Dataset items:

:::::

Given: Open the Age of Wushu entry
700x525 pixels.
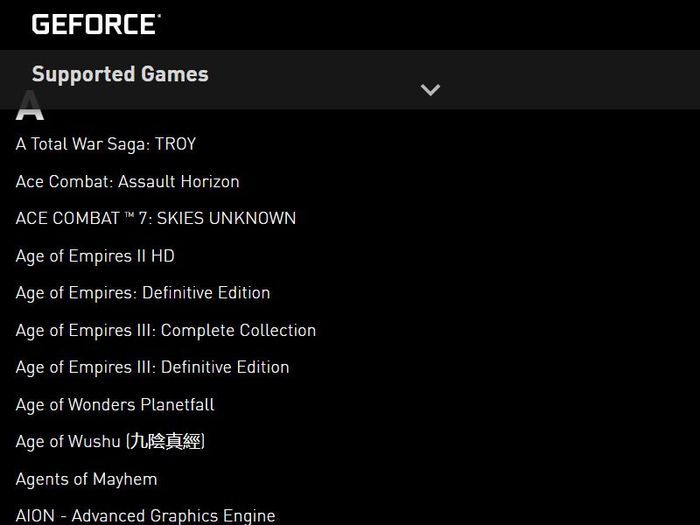Looking at the screenshot, I should (110, 442).
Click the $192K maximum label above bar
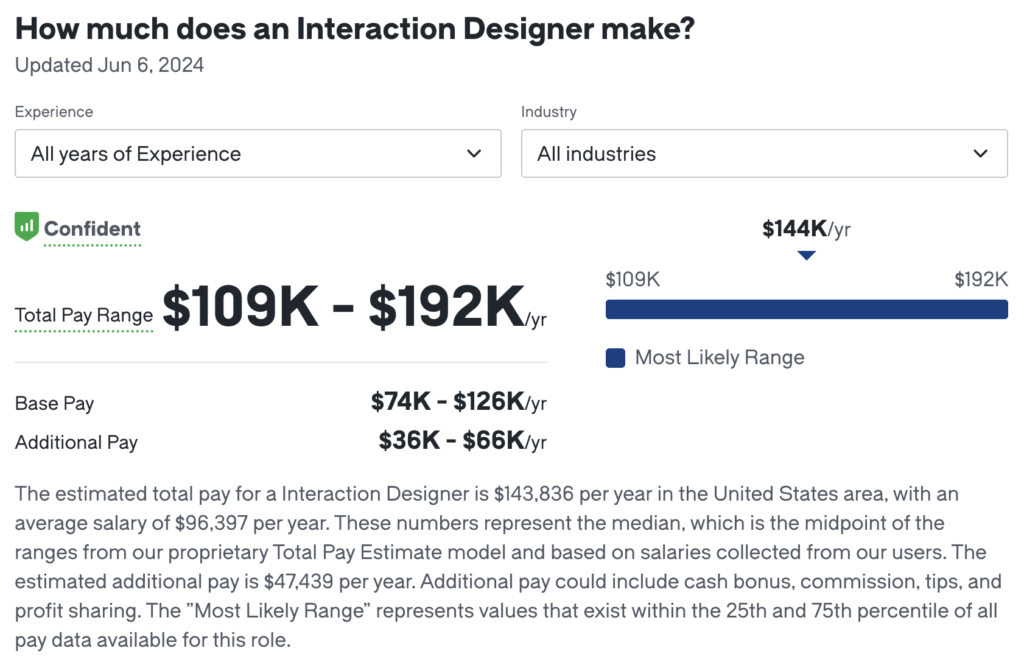 (x=981, y=280)
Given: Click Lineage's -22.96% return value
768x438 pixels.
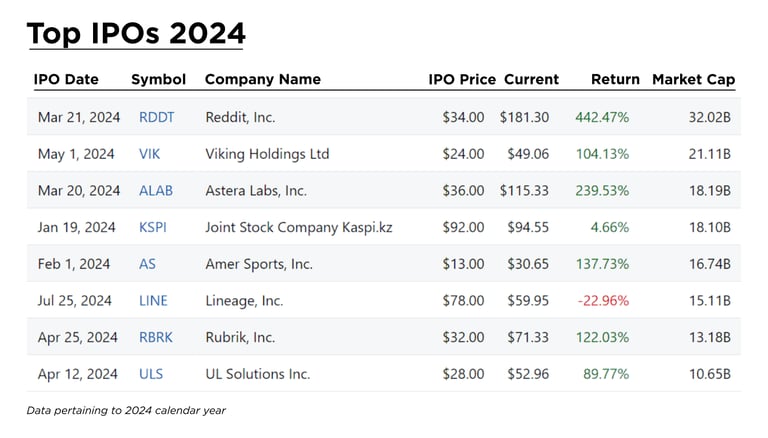Looking at the screenshot, I should [602, 300].
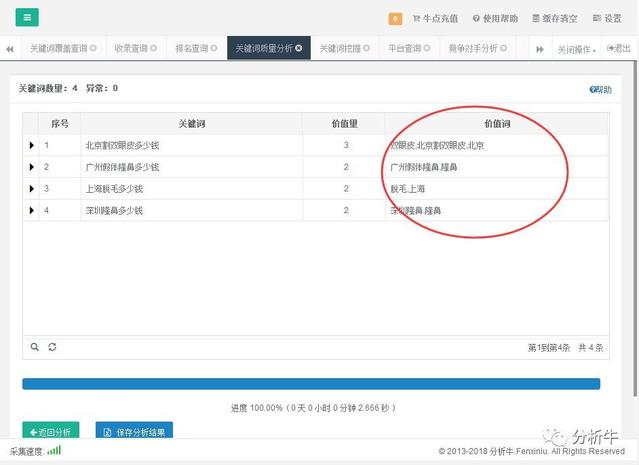Expand row 4 深圳隆鼻多少钱
Image resolution: width=639 pixels, height=465 pixels.
tap(32, 210)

:::::

▶ _WHAT YOU HAVE TO DO_
Copy every line of the rows above verbatim, leaving out the pictures.

▶ _SOLUTION_
Given: Open the Age of Wushu entry
700x525 pixels.
Looking at the screenshot, I should (110, 442).
Click the $192K maximum label above bar
 (x=981, y=280)
Given: Click Lineage's -22.96% return value
768x438 pixels.
Looking at the screenshot, I should [602, 300].
Expand row 4 深圳隆鼻多少钱
Image resolution: width=639 pixels, height=465 pixels.
tap(32, 210)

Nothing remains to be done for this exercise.